Task objective
With pictures left out, only the lines from the one containing "You are a GUI" through the end of the records should be reproduced exactly, please.

### Source material ###

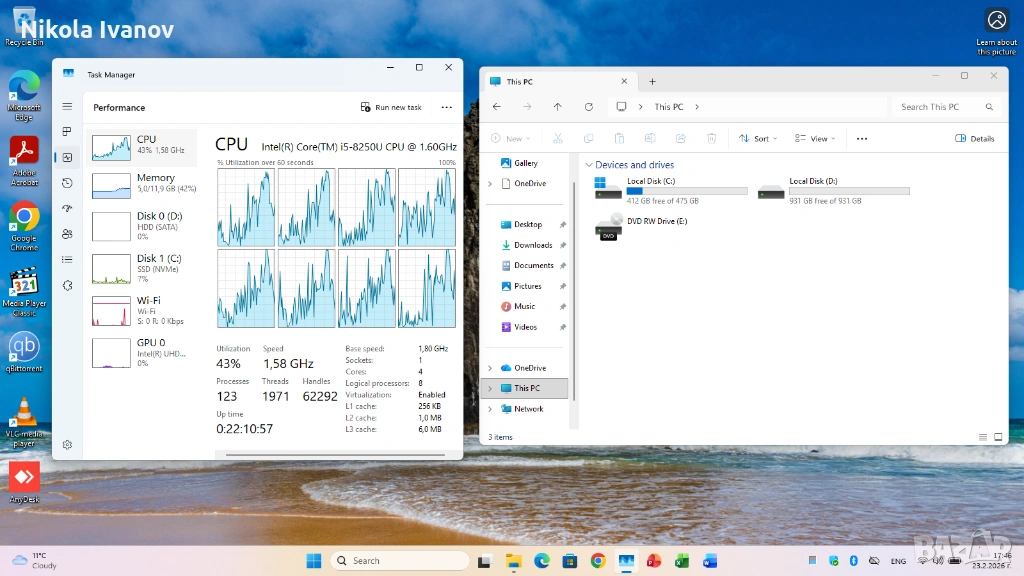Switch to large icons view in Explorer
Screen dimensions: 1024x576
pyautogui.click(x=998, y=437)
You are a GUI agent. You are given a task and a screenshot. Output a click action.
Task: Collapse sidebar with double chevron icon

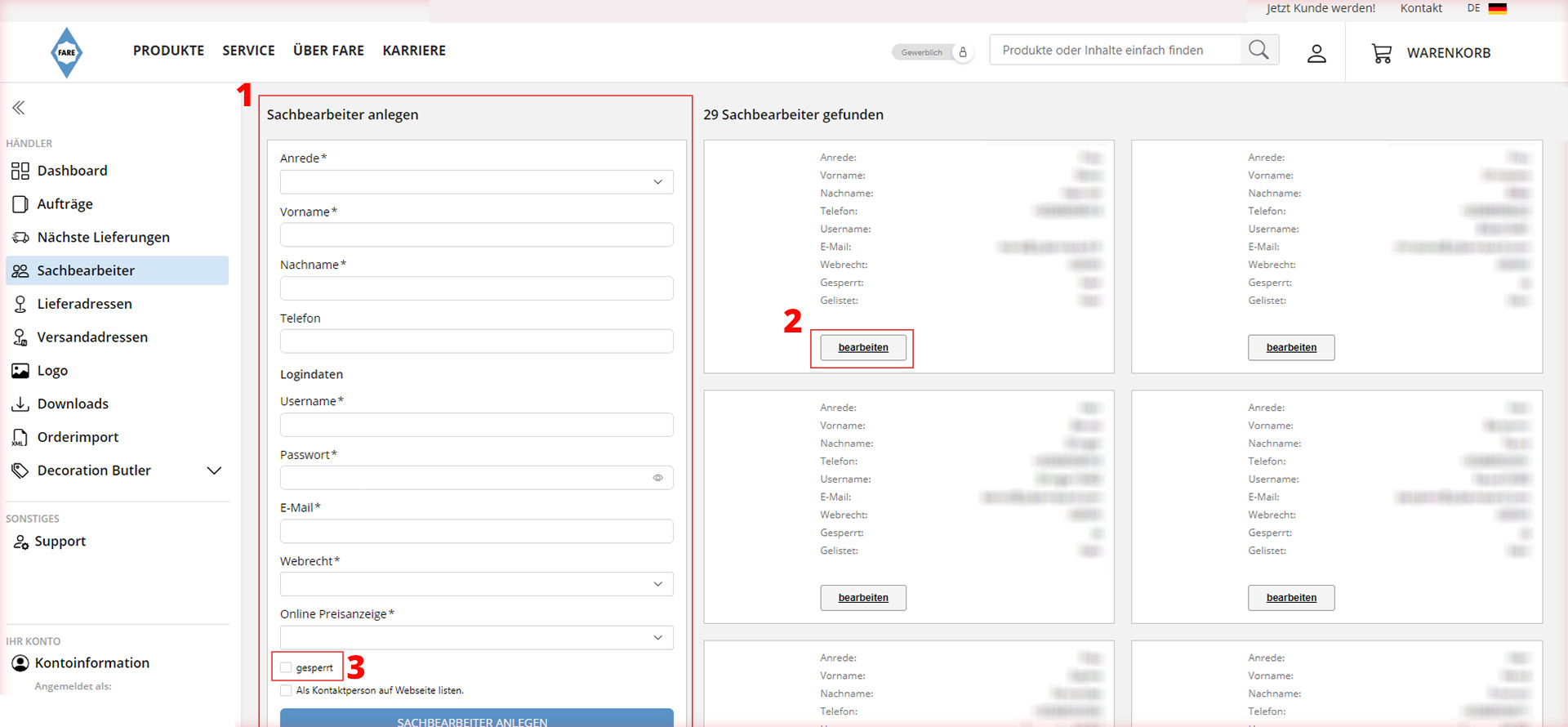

###

Your solution
You are a GUI agent. You are given a task and a screenshot. Output a click action.
Task: Collapse sidebar with double chevron icon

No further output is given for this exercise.